TO DO:
Using the material that follows, identify and copy each line with the string "computer".

RECORDS:

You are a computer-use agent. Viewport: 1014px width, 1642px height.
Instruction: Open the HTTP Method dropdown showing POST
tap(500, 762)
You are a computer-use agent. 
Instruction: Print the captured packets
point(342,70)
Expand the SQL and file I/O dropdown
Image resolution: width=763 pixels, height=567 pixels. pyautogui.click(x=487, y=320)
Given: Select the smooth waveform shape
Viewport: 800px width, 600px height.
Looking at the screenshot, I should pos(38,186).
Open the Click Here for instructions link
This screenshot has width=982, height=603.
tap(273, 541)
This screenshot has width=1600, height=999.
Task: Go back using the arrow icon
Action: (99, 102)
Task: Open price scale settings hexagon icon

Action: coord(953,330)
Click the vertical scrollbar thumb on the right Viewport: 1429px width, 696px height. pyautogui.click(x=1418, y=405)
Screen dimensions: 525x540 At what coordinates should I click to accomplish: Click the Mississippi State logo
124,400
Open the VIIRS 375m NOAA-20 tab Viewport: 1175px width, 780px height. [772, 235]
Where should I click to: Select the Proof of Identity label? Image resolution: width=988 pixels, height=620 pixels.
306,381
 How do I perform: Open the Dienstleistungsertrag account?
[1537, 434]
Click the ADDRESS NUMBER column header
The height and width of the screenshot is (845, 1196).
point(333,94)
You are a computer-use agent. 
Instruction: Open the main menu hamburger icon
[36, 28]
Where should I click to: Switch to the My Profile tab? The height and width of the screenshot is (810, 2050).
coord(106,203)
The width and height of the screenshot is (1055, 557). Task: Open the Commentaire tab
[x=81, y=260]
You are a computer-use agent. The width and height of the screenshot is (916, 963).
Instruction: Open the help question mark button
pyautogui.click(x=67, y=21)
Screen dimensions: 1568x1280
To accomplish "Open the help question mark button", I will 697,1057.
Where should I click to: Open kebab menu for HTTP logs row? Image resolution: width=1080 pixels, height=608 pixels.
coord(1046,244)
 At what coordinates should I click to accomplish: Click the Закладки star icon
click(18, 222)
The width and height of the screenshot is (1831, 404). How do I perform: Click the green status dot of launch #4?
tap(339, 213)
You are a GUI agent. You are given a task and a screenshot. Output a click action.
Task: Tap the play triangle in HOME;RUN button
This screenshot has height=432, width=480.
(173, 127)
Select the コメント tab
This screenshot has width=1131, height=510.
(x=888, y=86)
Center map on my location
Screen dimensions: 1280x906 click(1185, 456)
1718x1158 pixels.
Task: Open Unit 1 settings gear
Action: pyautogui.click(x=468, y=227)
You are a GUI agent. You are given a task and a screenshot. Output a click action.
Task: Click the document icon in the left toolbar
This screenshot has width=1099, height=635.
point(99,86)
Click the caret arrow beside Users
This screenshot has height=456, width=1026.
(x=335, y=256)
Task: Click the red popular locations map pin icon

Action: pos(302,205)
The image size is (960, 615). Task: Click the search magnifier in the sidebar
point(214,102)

REPLY TO THE EXERCISE:
You are a computer-use agent. Viewport: 1014px width, 1642px height.
You are a computer-use agent. 
You are a computer-use agent. 
You are a computer-use agent. The width and height of the screenshot is (916, 963).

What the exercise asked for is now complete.